| PROBLEM TO WORK ON |
Look through the data below and extract, unchanged, the lines from the one that contains "Given: Open the 首页 sidebar menu item" to the one that contains "Select the highlighted", both included.

| ENTRIES PROVIDED |
..........

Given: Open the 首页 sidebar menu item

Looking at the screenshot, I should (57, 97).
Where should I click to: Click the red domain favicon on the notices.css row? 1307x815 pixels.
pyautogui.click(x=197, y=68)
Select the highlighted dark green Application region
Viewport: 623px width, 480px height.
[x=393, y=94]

..........

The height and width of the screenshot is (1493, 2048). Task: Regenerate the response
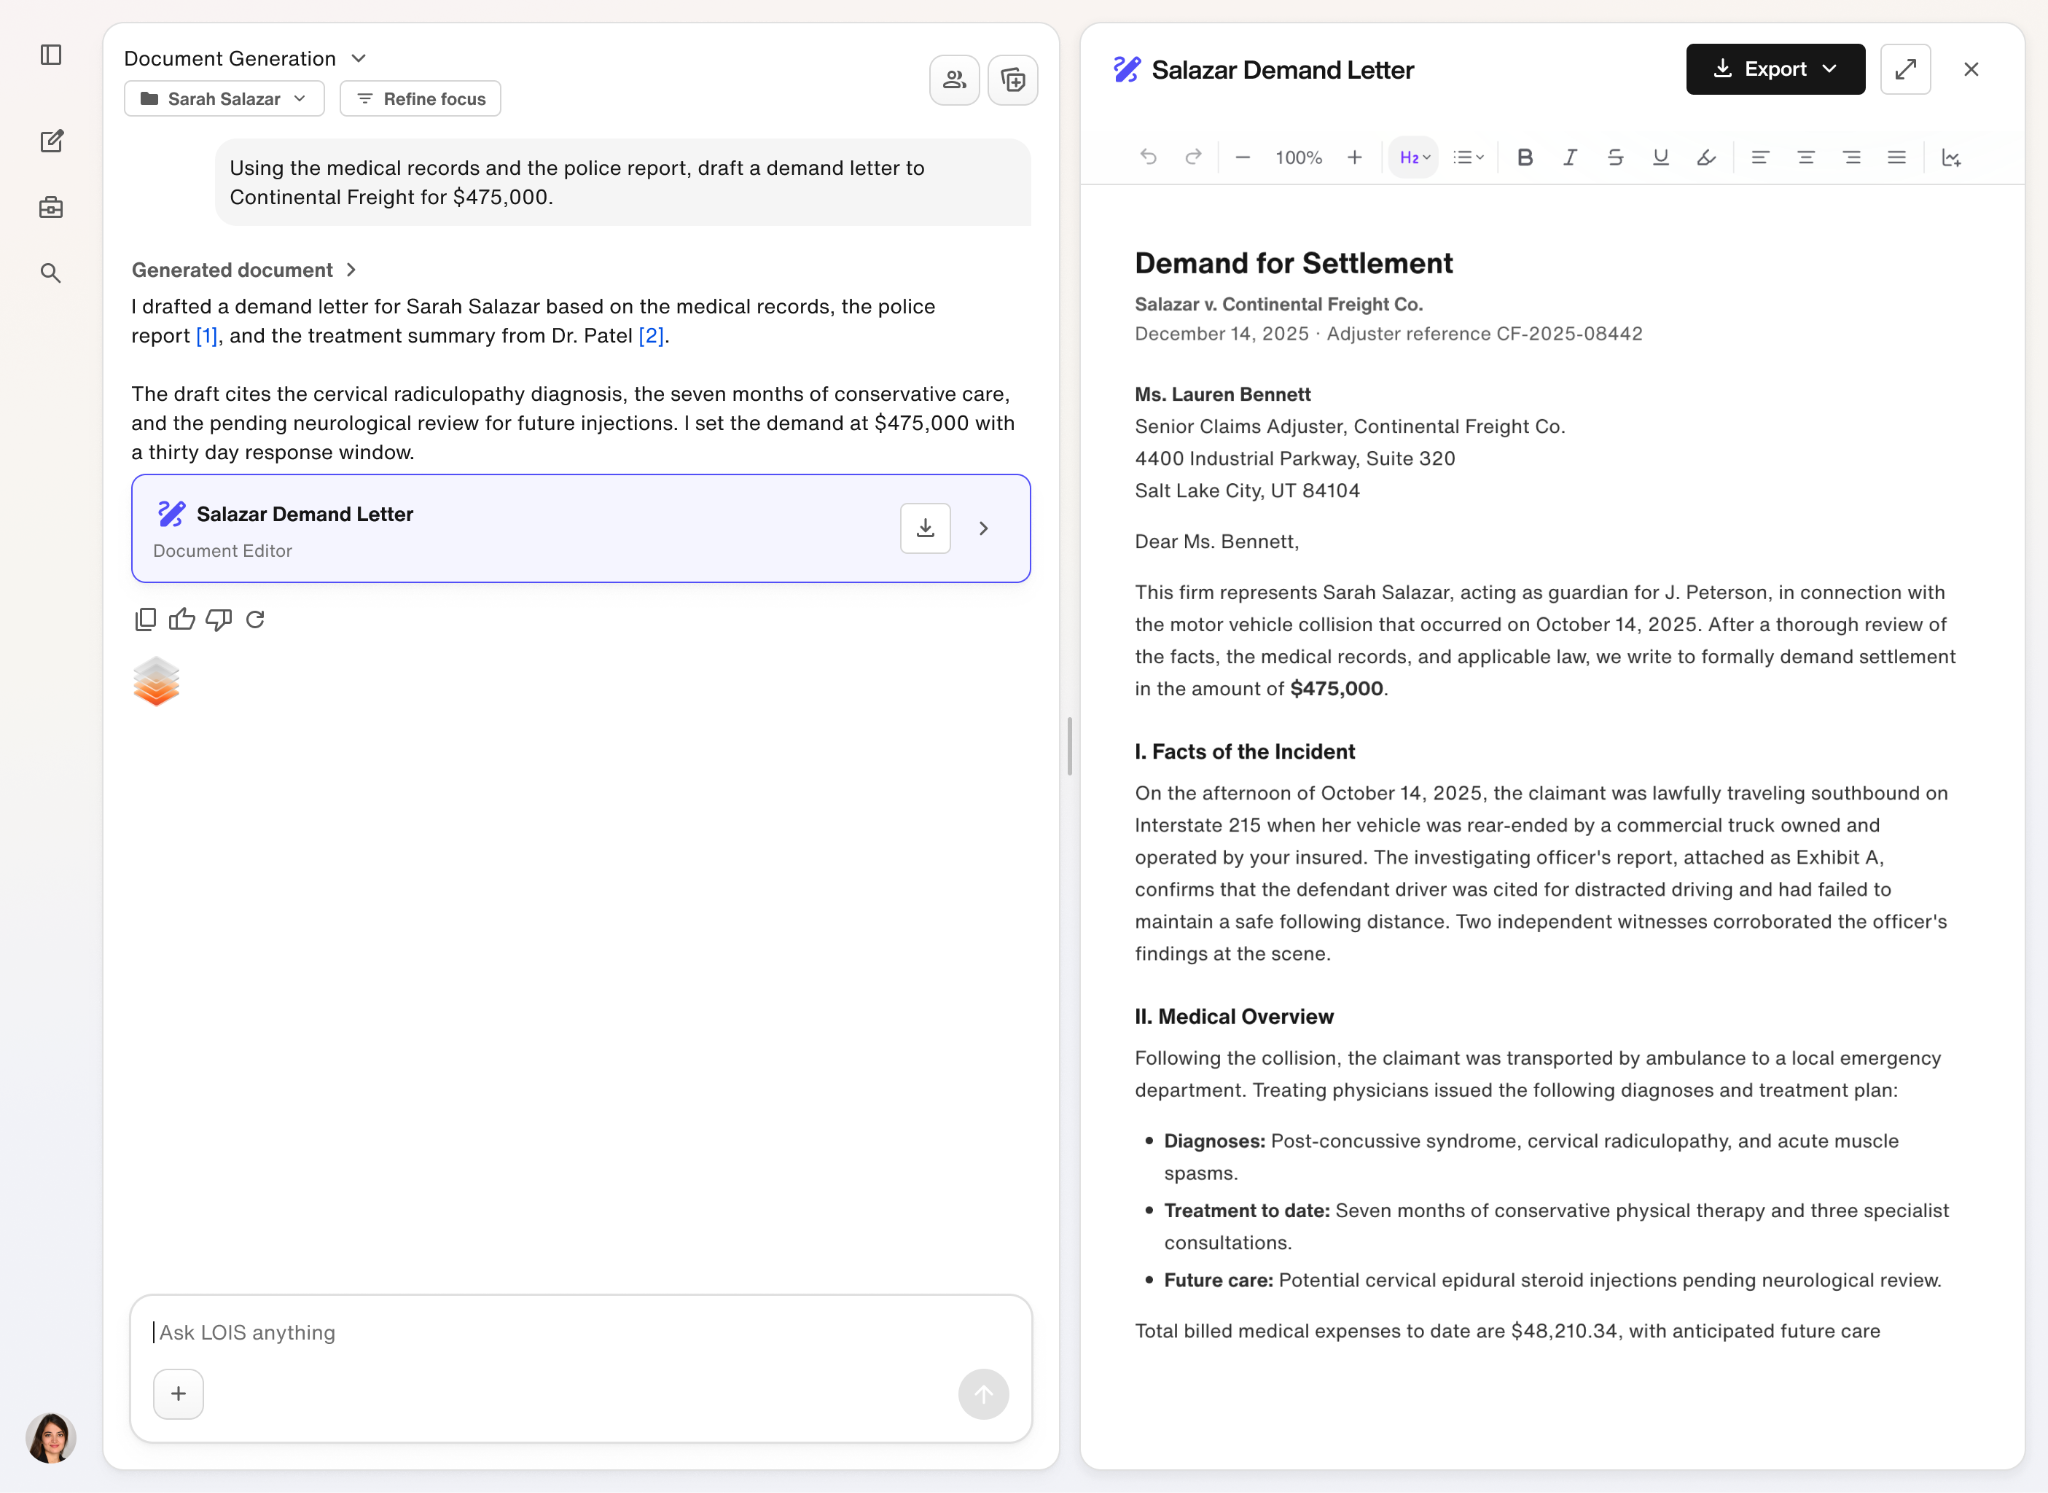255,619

..........

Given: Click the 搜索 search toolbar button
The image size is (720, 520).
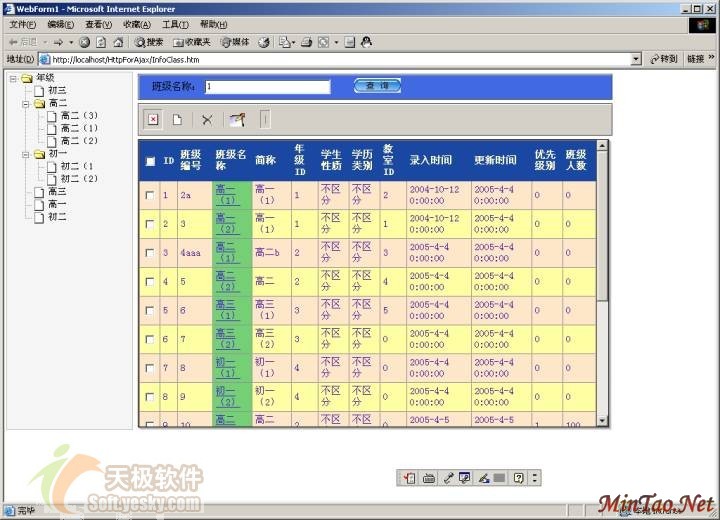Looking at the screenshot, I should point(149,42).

..........

| YOUR RESPONSE |
Given: Open the 首页 sidebar menu item

Looking at the screenshot, I should (57, 97).
Where should I click to: Click the red domain favicon on the notices.css row? 1307x815 pixels.
pyautogui.click(x=197, y=68)
Select the highlighted dark green Application region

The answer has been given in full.